Sebagai filosof juga ahli pada bidang fikih, Ibn Rusyd dapat dikatakan sosok yang membalikkan perhatian kembali pada filsafat Islam. Karyanya yang berjudul Tahafut at-Tahafut membantah apa yang sampaikan Al-Ghazali. Ia juga memotong tali keagamaan yang dibawa para filosof atau fuqaha dari dunia Timur. Ibn Rusyd menganggap bahwa agama yang dibawa atau diajarkan oleh para fuqaha Islam Timur tidak murni lagi, tetapi sudah dicampuradukan dengan mistisisme Persia, dan hal ini tidak seperti apa yang Nabi Saw ajarkan.

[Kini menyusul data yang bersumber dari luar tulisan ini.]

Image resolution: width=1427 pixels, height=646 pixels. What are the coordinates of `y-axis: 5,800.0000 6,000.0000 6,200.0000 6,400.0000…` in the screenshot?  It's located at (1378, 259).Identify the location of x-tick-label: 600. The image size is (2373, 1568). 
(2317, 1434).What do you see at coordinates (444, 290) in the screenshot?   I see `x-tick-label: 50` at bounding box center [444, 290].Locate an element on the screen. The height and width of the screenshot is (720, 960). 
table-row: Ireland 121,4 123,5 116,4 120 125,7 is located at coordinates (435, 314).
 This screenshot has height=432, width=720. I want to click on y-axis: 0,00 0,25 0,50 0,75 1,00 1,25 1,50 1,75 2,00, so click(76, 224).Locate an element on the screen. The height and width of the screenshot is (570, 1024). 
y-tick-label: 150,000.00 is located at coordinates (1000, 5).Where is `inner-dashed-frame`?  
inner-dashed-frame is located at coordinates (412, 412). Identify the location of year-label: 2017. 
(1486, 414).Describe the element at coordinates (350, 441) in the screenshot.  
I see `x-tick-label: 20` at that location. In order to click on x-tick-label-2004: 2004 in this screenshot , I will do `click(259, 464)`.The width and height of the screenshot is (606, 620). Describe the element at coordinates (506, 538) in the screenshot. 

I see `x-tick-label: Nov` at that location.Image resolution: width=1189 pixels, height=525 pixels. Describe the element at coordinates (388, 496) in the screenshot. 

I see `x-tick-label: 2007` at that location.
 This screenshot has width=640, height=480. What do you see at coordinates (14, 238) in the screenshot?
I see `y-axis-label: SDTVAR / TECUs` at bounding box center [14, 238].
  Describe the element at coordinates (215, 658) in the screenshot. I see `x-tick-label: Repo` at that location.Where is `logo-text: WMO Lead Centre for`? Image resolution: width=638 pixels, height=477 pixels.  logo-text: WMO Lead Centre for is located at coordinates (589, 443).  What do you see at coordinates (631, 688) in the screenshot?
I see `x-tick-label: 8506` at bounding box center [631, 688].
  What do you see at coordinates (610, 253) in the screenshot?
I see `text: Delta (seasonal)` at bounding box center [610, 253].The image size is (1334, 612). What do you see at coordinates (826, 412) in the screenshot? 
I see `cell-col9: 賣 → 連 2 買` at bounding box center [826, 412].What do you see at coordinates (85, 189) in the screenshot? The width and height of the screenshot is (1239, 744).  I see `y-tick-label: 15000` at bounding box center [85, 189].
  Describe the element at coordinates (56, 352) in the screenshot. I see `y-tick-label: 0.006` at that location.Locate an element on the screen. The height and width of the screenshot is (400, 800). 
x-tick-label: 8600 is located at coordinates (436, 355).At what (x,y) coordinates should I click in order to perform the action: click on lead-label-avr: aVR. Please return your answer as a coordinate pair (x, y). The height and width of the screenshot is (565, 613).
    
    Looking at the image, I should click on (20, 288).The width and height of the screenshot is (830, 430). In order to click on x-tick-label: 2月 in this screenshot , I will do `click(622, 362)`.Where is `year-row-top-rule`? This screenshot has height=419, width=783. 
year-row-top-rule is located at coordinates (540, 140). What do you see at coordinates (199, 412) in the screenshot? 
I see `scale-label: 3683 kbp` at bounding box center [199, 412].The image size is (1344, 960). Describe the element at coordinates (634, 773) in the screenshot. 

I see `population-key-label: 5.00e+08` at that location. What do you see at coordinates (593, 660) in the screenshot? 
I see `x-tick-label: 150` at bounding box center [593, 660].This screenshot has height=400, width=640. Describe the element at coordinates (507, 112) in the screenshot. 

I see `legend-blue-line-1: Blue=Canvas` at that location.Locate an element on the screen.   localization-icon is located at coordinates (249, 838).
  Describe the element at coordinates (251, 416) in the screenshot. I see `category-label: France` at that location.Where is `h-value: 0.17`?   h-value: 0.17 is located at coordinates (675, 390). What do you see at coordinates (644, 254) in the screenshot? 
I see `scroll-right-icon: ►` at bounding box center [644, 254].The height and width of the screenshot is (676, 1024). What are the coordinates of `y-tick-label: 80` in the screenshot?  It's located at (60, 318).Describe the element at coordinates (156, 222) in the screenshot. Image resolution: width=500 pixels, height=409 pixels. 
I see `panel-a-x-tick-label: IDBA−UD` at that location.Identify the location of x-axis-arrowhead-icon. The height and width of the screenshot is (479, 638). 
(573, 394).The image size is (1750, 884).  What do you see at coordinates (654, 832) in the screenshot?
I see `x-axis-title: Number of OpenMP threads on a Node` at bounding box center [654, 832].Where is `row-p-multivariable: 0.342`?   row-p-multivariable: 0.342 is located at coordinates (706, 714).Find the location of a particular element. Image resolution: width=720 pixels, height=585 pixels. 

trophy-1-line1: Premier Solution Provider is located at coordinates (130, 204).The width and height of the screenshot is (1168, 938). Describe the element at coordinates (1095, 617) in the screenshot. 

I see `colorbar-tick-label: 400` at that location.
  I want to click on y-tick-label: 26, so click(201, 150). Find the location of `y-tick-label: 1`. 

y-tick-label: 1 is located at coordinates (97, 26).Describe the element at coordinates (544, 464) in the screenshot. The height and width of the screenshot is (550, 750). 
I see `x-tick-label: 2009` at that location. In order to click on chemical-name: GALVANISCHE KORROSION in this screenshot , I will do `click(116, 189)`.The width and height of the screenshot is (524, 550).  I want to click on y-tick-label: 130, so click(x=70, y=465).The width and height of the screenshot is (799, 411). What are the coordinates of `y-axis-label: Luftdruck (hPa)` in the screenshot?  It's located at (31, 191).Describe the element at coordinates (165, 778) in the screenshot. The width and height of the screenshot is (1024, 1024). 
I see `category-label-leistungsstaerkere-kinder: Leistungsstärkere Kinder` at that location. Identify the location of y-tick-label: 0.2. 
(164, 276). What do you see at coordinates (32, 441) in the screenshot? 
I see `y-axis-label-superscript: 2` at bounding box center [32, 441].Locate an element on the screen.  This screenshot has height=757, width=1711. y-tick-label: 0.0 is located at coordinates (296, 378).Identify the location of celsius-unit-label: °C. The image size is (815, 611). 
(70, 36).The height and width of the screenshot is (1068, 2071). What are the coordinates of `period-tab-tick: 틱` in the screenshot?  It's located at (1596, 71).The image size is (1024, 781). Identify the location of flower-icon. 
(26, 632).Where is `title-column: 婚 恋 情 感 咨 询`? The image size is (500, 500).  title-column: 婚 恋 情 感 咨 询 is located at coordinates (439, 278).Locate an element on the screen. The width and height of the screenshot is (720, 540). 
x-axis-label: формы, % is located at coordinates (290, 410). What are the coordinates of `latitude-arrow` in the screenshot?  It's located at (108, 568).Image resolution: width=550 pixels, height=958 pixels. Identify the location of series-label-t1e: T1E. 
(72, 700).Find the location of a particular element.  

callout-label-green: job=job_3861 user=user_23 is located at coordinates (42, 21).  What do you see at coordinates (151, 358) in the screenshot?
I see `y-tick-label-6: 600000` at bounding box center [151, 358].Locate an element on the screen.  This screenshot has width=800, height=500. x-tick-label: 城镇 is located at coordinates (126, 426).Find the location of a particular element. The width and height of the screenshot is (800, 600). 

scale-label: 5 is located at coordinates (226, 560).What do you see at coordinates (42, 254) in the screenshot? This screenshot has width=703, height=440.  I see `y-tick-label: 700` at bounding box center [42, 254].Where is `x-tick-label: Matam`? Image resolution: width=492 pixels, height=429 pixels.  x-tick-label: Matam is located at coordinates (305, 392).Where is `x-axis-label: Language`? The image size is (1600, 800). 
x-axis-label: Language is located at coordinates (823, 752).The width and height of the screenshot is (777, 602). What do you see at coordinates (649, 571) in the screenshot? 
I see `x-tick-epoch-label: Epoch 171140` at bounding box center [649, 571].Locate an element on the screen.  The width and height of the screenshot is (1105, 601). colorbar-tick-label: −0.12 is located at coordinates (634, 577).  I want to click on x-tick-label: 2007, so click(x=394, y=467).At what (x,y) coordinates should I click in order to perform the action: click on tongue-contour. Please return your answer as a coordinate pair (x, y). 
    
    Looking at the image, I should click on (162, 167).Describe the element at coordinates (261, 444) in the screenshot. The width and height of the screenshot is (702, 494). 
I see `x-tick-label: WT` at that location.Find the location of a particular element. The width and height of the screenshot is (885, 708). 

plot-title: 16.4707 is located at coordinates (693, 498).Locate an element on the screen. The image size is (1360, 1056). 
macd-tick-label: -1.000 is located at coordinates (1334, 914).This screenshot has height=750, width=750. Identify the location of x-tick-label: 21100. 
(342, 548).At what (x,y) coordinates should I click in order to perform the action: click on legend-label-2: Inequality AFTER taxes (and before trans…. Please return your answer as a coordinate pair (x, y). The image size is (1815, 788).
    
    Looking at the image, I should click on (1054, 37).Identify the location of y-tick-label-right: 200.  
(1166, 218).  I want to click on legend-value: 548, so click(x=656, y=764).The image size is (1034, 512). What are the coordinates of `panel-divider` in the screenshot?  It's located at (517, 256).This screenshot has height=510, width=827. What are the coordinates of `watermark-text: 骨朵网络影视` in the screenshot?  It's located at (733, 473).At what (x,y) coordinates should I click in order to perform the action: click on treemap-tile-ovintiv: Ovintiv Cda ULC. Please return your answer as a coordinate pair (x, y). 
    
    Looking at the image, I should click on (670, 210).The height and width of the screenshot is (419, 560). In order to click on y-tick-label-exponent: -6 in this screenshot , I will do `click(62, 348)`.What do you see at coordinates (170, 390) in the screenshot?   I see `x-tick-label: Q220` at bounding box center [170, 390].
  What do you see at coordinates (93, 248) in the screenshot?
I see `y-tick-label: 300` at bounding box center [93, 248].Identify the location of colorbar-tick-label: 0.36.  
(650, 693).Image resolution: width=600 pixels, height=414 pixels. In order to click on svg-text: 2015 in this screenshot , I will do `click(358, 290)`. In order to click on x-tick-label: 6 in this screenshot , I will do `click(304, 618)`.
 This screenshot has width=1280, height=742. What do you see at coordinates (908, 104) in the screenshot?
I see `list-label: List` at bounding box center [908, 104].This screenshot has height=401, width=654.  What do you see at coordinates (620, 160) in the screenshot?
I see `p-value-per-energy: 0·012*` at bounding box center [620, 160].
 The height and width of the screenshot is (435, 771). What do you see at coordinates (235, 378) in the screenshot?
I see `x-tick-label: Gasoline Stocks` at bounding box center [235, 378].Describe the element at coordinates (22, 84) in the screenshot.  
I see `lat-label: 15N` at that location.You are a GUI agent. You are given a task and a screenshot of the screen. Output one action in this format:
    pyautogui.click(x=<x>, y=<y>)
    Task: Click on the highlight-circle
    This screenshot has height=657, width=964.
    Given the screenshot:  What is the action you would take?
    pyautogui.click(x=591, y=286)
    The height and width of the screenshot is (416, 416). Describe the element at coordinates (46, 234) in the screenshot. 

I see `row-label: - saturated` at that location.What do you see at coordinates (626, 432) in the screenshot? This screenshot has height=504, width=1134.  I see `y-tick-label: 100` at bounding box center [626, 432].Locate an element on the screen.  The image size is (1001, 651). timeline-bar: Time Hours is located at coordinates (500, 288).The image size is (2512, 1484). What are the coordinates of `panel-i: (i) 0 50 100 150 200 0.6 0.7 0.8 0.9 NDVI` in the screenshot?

Selain memutuskan mata rantai filsafat Islam Ibn Sina dan penerusnya, Ibn Rusyd juga memberikan inovasi baru terhadap agama dan filsafat. Baginya, antara agama dan filsafat saling sejalan satu sama lain, justru karena keduanya tidak mencari hal yang sama. Keduanya dihubungkan pada praktik dan teori. Bagaimanapun, filsafat adalah bentuk kebenaran yang paling luhur, dan pada saat yang sama merupakan ‘agama’ yang paling sublim (hlm. 280).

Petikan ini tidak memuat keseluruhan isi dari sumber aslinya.